I use to believe all the same stuff, calories in, calories, out, it was just a matter of tracking, it is just a matter of having will power, calorie counting is the way to go etc.
I realize we all have different paths to the same goal and what is right for me might not be right for you, but it seems like you are struggling so much and as the bolded parts above, it doesn't seem like it is really working, and there are a lot of other people on this thread who seem to be bouncing up and down and having the same struggles.
I've basically been on one diet or another since I hit puberty. I've gained and lost hundreds of the same pounds over the years, I've been in a constant state of worry/thinking/feeling like crap/guilt spiral about what I put in my mouth.
But You keep the same beliefs and doing what you always do, you will get the same results, over and over and over.Calories in, calories out, I've come to realize, is a catchy, overly simplistic bullshit line that doesn't do anyone any good. It doesn't hold up to any of the recent science on nutrition, addiction, or HOW those calories are metabolized in the body. Food, medicine, everything, is broken down in our bodies the same ways. How they are broken down matters, how the energy is utilized or stored matters, what by-products are created from the different foods we eat matters.
Eating "Low-fat" and "low-calorie" anything that comes in a package is not going to help us. Eating sugar substitutes that still feed our psychological addiction for sweets and still mess with our biochemistry and saitey signals isn't really going to help us. Calorie counting and "cheat days" may help give us some surface control, but they aren't going to do anything long term about "why" we eat the things we eat.

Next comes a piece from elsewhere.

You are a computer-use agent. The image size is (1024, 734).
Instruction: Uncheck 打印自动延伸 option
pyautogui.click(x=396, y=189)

With sugar being 10x as addictive as cocaine, do we think we have the will-power to have it and it is fine if it is in our calorie allowance? I use to think that way, but I was wrong and it leads to the same cycle of giving in, and feeling guilty and thinking I was a horrible person who had no will power. Rinse and repeat, and feel a little worse about myself every single time.
Dopamine release, tolerance, addiction, psychological cravings, physiological cravings, emotional humer...none of these are considered or addressed by a strict "calories in, calories out" mentality. "A calorie, is a calorie, is a calorie regardless of if it comes from steak or soda" That is the phrase that comes from the
nutritionists lobbyists from the sugar/beverage industries. If they are recommending it, maybe we have to look twice.

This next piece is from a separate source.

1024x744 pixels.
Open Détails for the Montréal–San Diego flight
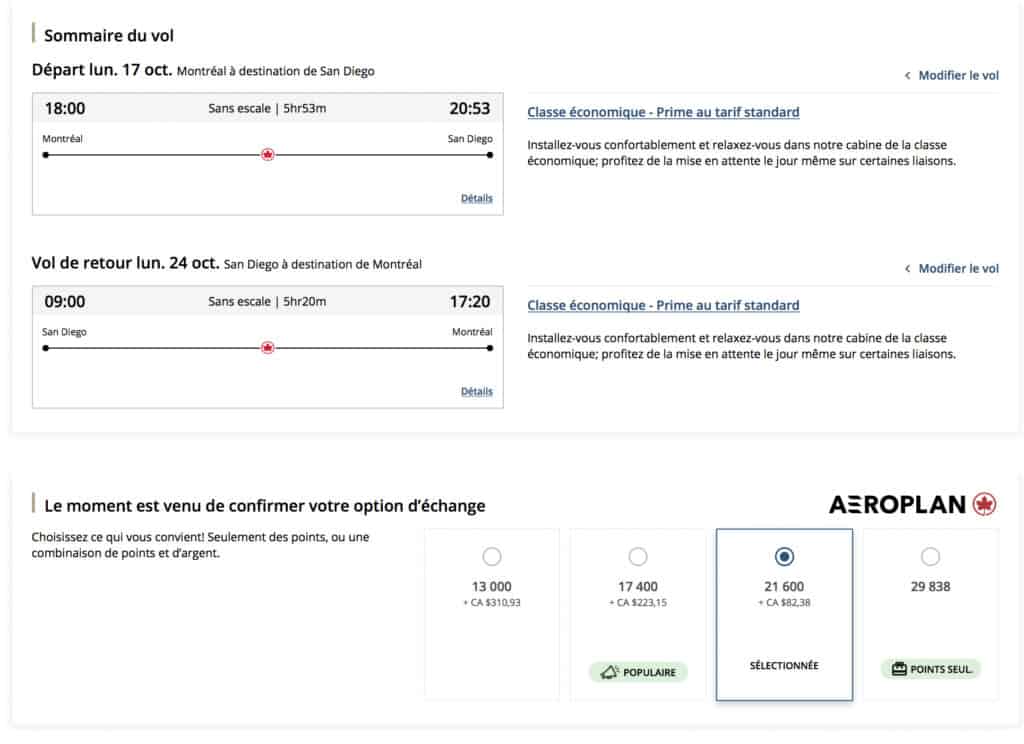476,198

Calorie reduction, tracking everything and the mental cycle that happens when you try and fail all can lead to some pretty unhealthy eating patterns that you can slip into without even realizing it. I have a friend who works in eating disorder recovery and she treats people who developed eating disorders mid-life and almost all of them were originally overweight, chronic dieters who slipped into unhealthy patterns after trying the usual and accepted weight loss methods - mainly calorie reduction, tracking, weighing everything etc.
Sorry, this became a long-winded rant. and I don't mean it to. I think seeing our patterns in a different light is important. All our beliefs need to be on the table for examination, especially if they might not be working for us. They might work for you and if so, awesome. All I know is I needed something different.